▶ _Assignment_
Convert the data lines starting at the one containing "At what (x,y)" and ending at the one containing "Looking at the" into a Markdown table with the columns Row and Text, skipping blank lines and leaving out the pictures. Include only those lines.

▶ _Provided information_
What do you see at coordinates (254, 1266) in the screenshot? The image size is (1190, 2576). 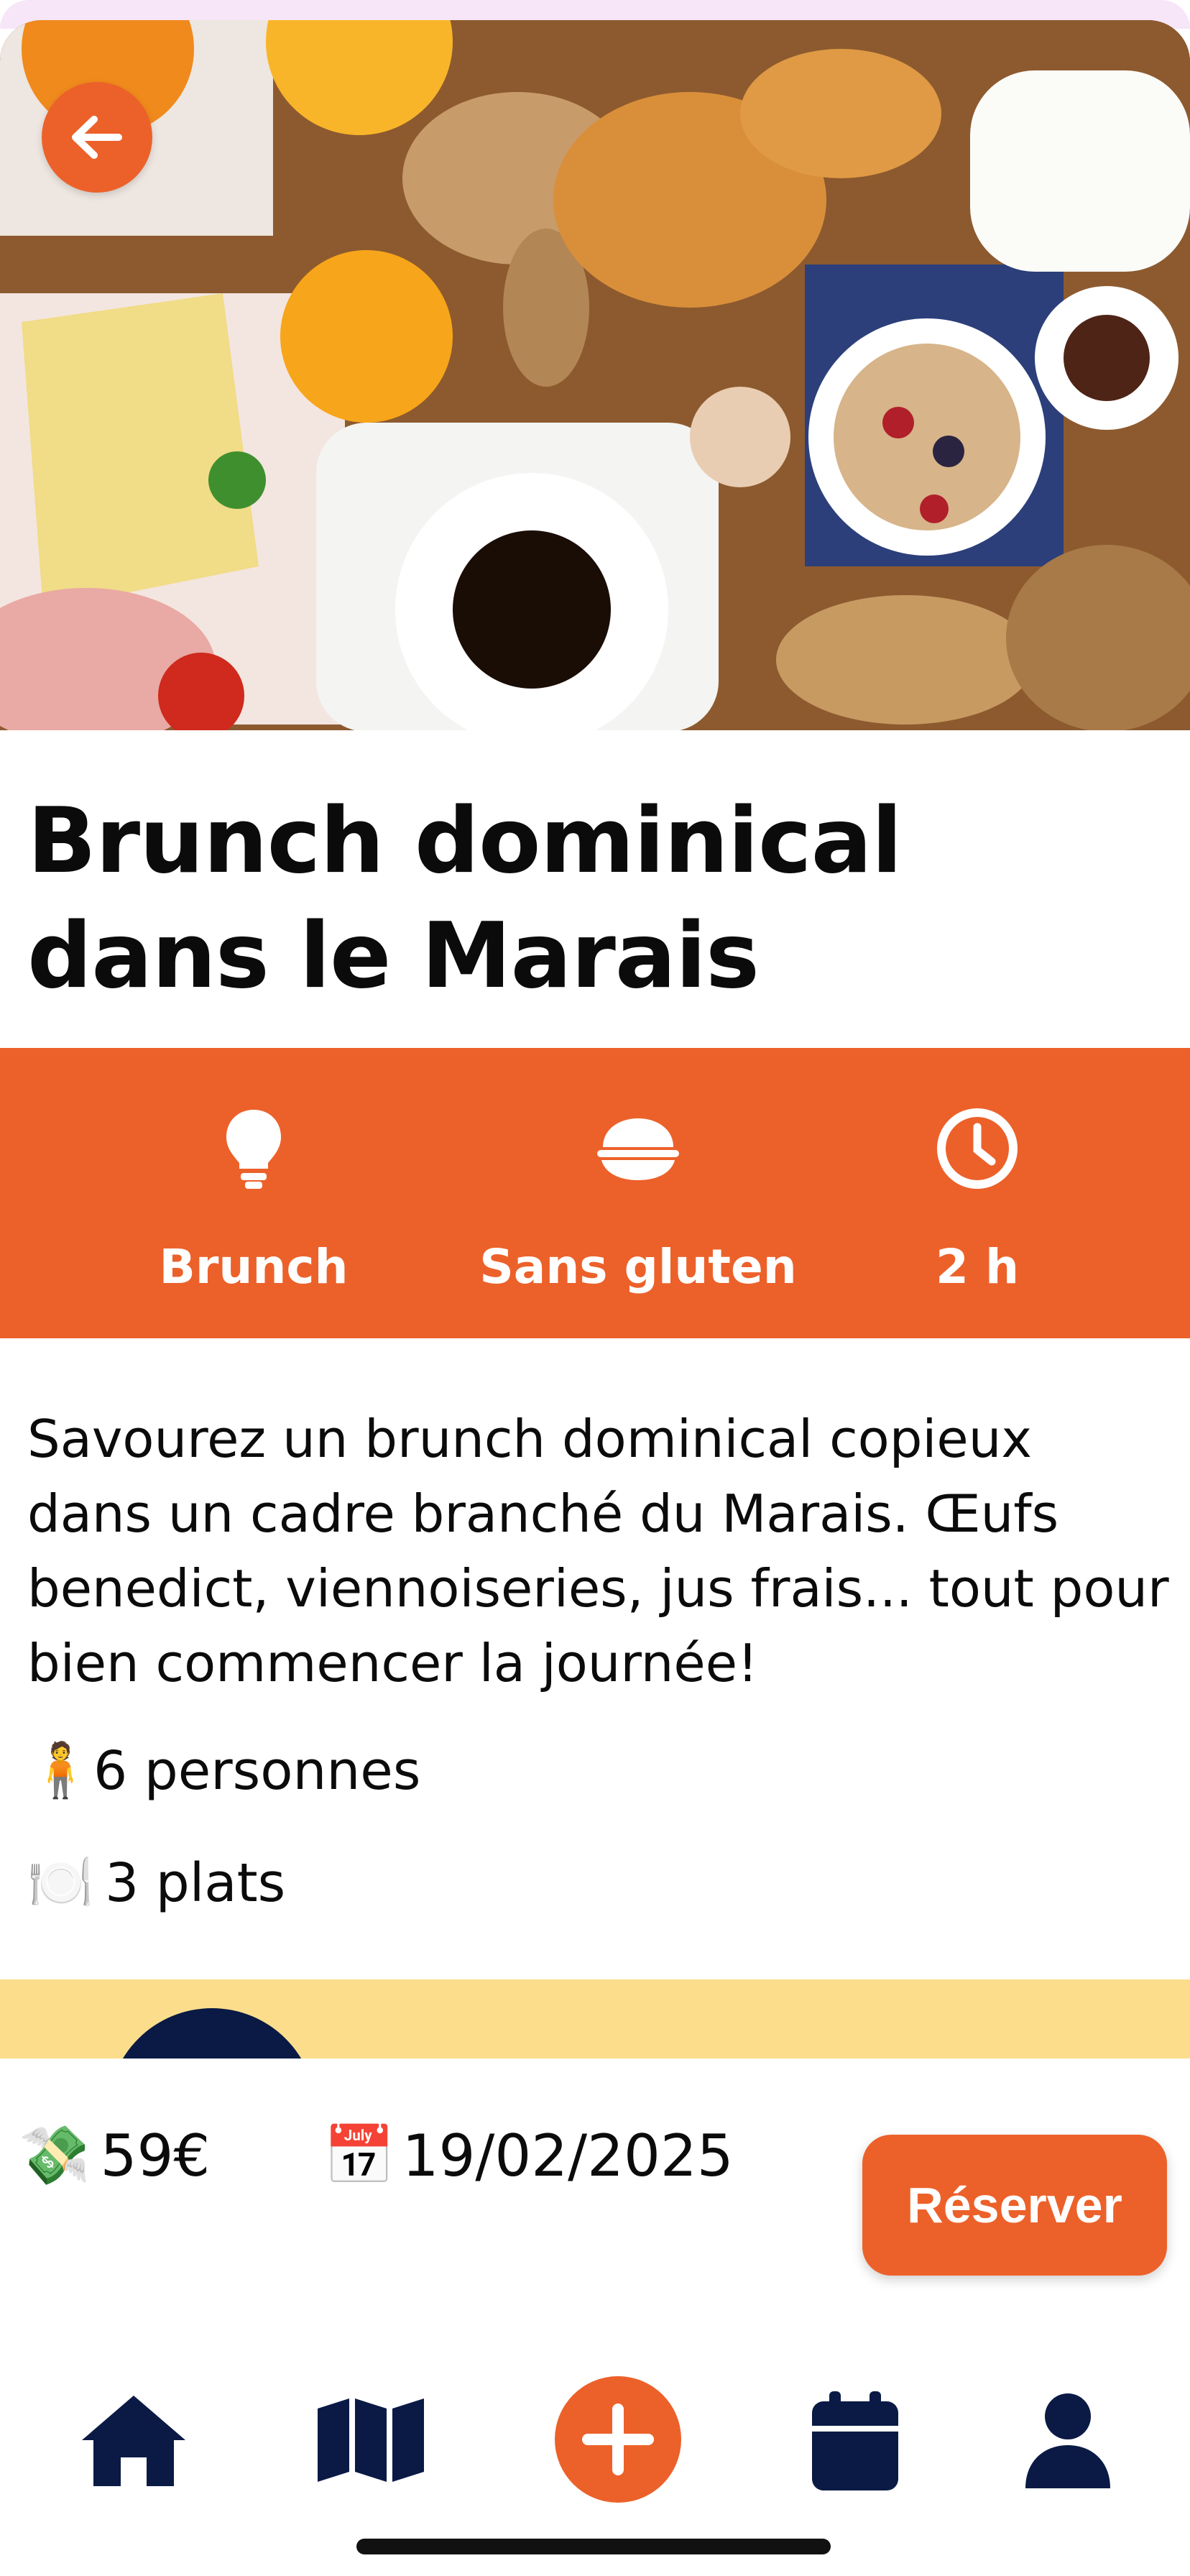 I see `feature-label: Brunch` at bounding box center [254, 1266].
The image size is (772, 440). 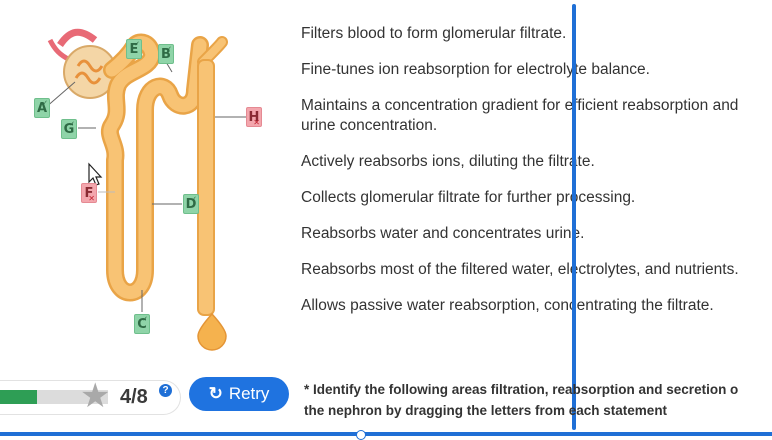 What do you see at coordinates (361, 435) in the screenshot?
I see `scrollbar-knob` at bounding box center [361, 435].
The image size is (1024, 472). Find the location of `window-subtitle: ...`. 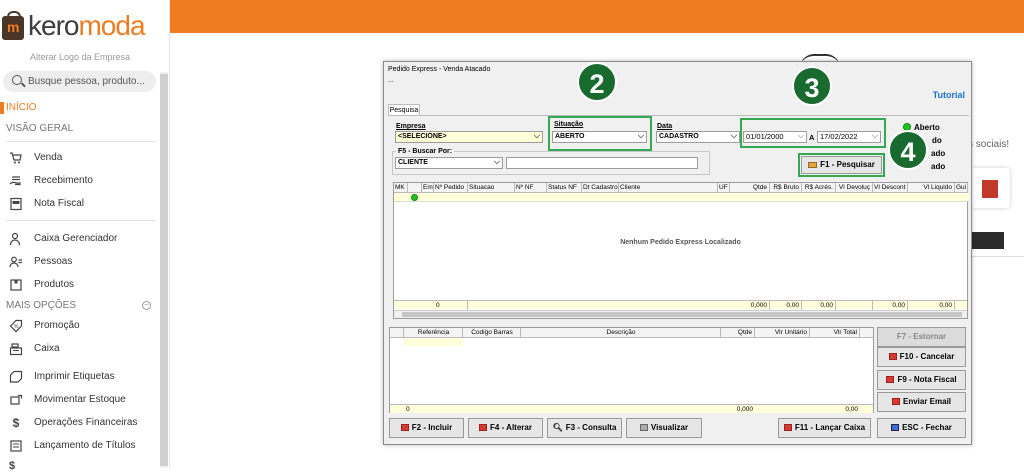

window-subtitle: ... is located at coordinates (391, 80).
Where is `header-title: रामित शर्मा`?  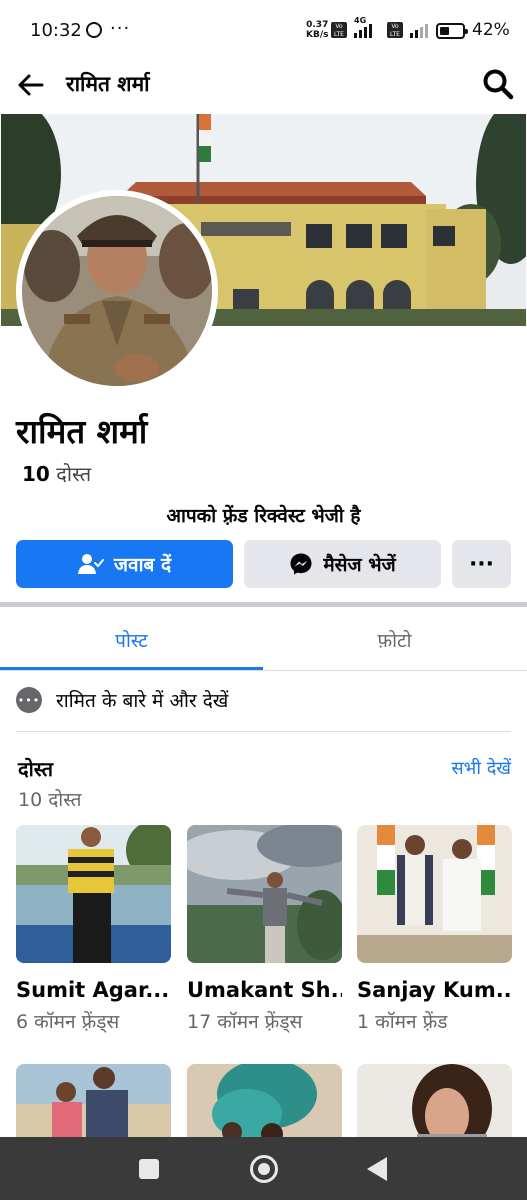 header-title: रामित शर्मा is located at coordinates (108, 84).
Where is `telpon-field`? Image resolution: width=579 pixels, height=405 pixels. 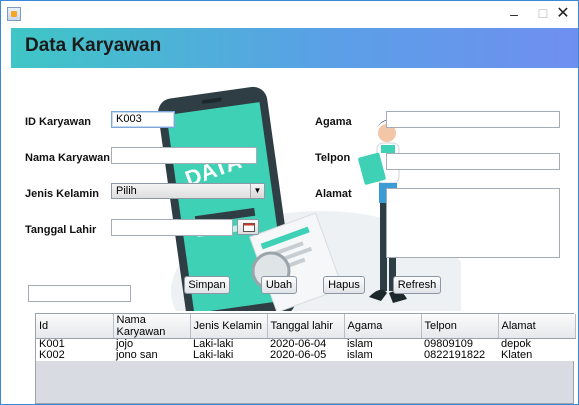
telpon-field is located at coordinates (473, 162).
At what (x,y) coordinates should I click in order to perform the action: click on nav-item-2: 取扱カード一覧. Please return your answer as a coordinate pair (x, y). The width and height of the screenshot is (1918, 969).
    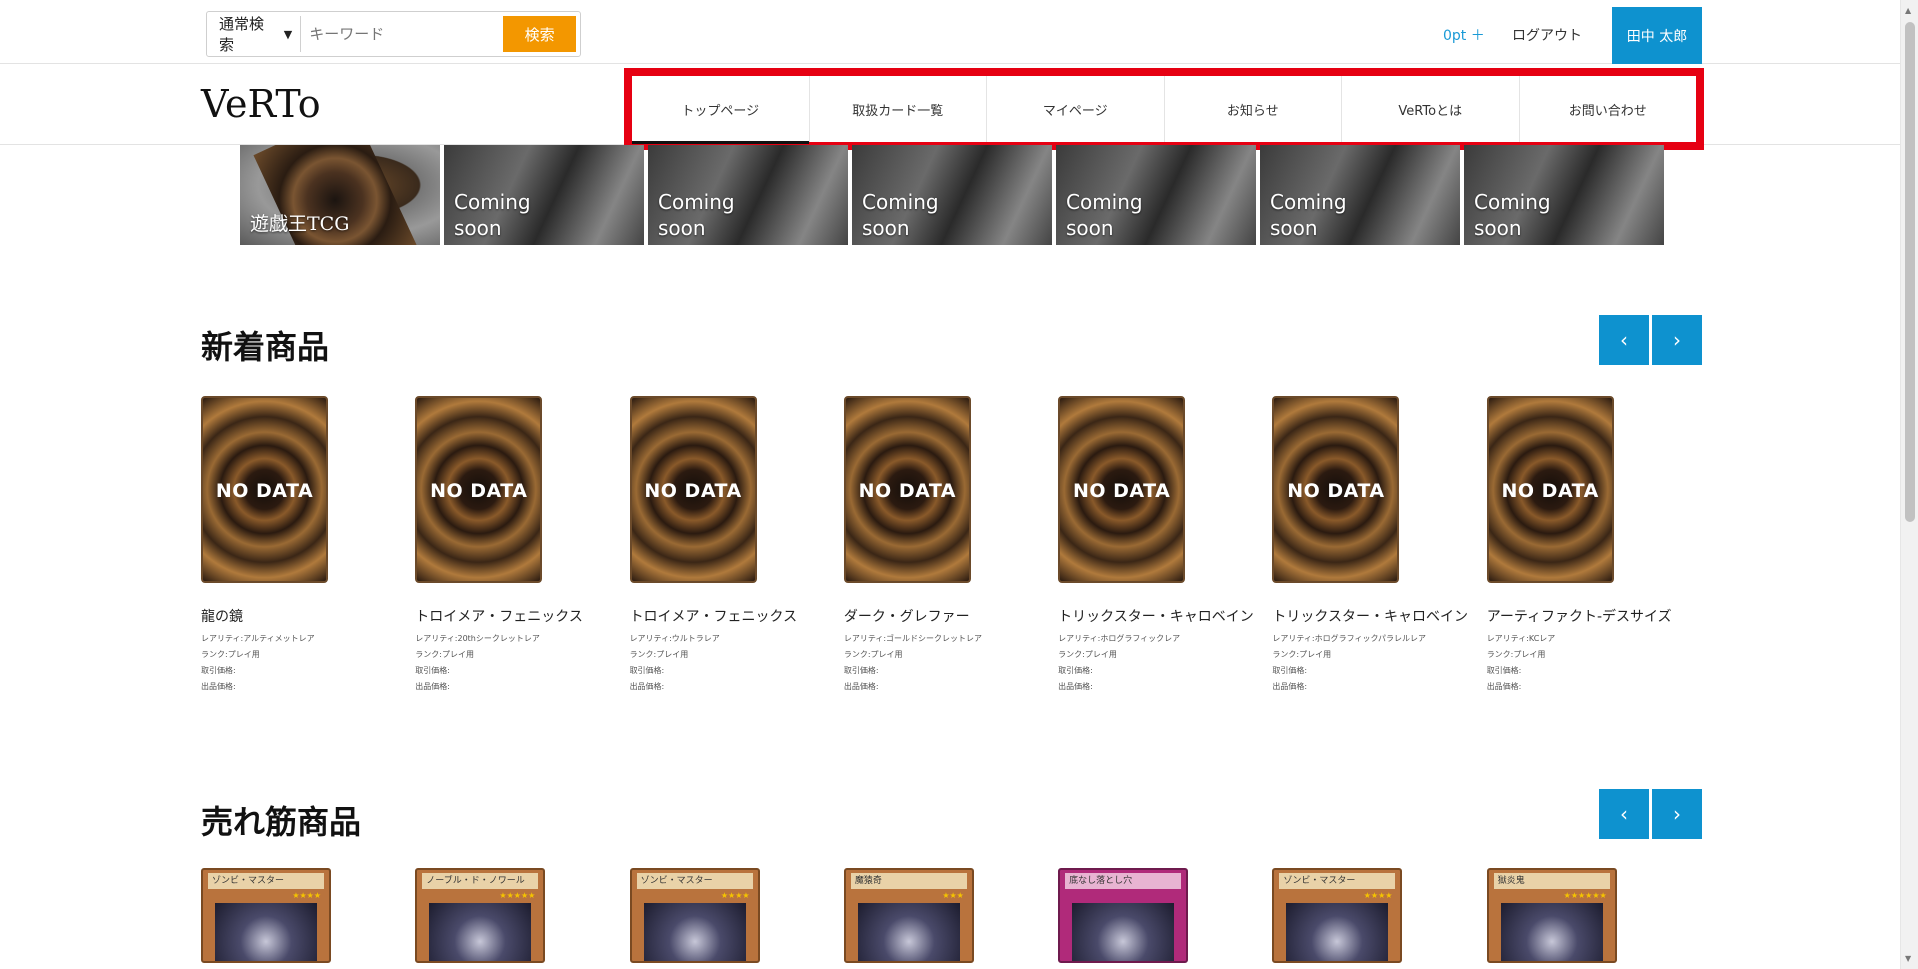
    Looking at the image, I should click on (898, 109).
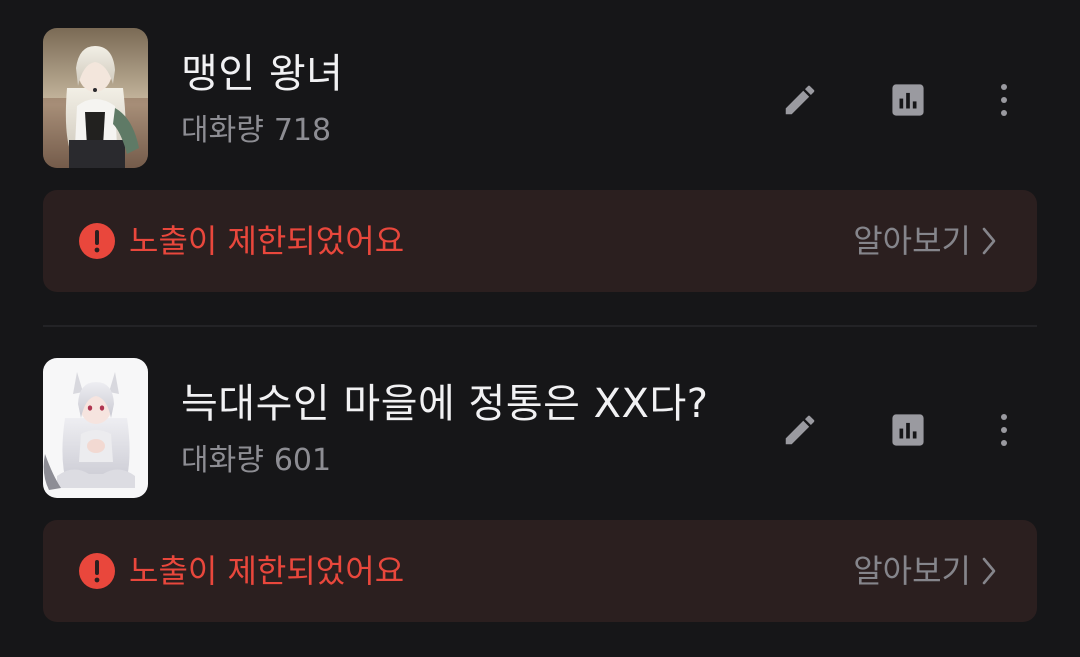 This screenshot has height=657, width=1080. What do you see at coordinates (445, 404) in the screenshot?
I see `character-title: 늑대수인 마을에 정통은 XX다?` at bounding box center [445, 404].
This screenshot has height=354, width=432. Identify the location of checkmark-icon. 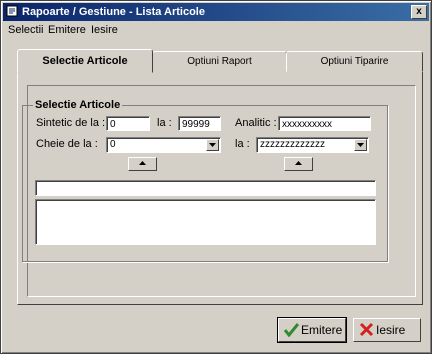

▶ _Answer to the problem_
| Row | Text |
|---|---|
| 1 | At what (x,y) coordinates should I click in order to perform the action: click on nav-item-2: 取扱カード一覧. Please return your answer as a coordinate pair (x, y). The width and height of the screenshot is (1918, 969). |
| 2 |     Looking at the image, I should click on (898, 109). |